Deficit plans are only credible if they have political agreement and deliver on what they promise

Ed Balls MP, Labour’s shadow chancellor, in response to ongoing market turmoil and the US credit downgrade by Standard and Poor’s, said:

“It is the absence of growth – in the US, in Europe and in Britain too – and the absence of a credible plan to get our economies growing again that is undermining confidence and has sent equity markets plummeting in recent days.

“Families, businesses and market investors rightly want countries to have credible plans to get their economies growing and to get deficits down. Without economic growth it’s not possible to get deficits down in a sustainable way.

“Of course public borrowing will need to fall steadily over the coming years. But countries with aggressive deficit-reduction strategies but no prospects for growth now risk finding themselves trapped in a vicious circle of investor flight and slower growth, making it harder to get deficits down, and hitting market confidence.

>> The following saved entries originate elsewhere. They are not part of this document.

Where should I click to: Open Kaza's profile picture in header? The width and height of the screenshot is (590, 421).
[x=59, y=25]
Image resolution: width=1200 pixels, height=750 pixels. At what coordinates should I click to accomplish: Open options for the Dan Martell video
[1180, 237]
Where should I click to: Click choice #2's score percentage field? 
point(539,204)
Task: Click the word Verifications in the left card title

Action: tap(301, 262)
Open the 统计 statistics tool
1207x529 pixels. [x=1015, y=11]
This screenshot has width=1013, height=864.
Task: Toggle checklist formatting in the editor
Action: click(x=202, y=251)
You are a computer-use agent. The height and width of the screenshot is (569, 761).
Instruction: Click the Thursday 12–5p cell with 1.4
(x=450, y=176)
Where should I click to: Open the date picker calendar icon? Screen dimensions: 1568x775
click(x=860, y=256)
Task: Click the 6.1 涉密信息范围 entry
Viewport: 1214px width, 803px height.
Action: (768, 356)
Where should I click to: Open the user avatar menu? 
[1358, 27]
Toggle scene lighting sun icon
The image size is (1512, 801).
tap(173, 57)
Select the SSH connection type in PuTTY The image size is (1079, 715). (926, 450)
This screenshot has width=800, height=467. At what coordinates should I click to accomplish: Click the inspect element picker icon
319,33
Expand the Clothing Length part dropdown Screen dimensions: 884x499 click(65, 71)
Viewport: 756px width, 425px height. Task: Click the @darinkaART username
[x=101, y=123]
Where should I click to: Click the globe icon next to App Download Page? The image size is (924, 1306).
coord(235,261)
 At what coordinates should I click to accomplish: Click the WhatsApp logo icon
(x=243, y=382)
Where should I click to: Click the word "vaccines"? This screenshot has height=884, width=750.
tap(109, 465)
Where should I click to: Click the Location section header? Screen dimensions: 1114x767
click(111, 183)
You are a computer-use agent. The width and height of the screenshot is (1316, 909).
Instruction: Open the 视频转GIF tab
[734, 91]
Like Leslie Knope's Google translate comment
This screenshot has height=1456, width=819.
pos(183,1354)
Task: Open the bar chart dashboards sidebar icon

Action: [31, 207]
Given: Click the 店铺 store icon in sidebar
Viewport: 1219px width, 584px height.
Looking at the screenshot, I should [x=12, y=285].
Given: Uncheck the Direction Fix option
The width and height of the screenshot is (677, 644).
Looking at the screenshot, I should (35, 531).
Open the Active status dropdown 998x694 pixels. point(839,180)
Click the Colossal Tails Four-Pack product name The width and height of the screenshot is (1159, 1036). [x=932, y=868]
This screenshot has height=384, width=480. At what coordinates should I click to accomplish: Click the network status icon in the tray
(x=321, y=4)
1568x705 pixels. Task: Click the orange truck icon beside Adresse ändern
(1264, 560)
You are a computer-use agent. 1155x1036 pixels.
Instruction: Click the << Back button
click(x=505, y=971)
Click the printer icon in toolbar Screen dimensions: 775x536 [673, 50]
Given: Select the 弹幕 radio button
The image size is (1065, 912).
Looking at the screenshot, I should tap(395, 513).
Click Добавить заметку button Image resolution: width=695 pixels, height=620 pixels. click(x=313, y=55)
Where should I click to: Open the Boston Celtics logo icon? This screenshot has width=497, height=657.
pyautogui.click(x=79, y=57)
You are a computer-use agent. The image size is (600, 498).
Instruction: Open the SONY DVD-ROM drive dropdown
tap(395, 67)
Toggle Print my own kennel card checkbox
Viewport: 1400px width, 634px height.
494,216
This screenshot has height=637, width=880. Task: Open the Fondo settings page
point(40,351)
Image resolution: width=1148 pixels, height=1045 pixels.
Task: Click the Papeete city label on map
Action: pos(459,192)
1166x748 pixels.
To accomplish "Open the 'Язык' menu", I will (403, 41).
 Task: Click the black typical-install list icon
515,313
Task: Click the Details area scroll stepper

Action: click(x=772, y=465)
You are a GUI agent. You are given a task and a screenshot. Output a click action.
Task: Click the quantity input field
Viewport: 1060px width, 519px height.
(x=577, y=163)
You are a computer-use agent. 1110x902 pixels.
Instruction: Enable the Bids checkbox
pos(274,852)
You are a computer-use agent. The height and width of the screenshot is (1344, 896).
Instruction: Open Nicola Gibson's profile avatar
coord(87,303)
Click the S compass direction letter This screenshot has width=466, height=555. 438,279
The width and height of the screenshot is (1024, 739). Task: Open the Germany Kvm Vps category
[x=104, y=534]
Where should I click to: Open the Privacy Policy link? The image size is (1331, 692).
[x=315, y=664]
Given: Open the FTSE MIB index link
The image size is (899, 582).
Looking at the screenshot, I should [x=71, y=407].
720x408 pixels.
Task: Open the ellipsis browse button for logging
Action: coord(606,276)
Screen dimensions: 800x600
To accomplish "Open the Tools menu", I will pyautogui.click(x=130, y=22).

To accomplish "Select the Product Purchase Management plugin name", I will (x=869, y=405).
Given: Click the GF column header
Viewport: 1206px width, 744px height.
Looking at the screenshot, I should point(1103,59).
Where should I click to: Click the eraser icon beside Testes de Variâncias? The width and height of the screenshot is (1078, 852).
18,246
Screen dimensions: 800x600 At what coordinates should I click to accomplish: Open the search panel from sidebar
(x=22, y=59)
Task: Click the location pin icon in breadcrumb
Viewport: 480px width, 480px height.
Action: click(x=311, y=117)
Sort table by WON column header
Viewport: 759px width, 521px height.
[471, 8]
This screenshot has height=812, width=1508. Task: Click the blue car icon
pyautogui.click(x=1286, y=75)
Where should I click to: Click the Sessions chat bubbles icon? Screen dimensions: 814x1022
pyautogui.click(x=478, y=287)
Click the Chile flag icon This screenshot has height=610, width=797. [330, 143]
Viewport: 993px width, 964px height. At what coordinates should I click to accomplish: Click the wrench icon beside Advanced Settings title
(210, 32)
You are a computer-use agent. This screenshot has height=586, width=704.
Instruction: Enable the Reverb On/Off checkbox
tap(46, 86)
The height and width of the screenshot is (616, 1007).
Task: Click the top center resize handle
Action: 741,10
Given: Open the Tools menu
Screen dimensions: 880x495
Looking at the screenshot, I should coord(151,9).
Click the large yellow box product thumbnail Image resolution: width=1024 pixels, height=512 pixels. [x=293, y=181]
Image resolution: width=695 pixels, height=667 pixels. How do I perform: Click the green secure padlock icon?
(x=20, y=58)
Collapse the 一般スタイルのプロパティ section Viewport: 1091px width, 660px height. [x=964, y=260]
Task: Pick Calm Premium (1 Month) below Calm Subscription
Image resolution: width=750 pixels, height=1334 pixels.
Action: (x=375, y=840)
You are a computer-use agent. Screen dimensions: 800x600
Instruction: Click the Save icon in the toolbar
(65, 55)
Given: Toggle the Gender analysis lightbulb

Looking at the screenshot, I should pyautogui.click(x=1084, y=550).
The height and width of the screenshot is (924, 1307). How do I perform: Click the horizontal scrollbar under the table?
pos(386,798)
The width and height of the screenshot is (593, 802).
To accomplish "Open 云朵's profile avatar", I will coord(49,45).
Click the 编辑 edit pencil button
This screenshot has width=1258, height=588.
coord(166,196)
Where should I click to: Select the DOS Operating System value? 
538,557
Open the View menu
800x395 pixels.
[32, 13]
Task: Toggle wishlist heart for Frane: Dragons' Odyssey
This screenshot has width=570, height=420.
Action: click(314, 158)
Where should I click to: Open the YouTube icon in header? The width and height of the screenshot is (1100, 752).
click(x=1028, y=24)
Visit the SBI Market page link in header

“As I said in my LSE speech in June, deficit reduction plans are only credible if they have political agreement and they deliver on what they promise.

“In the US, the lack of political agreement in Congress and political brinkmanship over the debt ceiling has cast doubt on whether their plan can be delivered, as the statement from Standard and Poor’s makes clear.

“But the bigger question for rating agencies and policymakers in the US and Britain is whether budget plans will depress consumer and market confidence and choke off recovery or whether they will support growth and so help get deficits down in a sustainable way. That is why I am fearful that Republican Congressional leaders have learned the wrong lesson from the British experience over the past twelve months.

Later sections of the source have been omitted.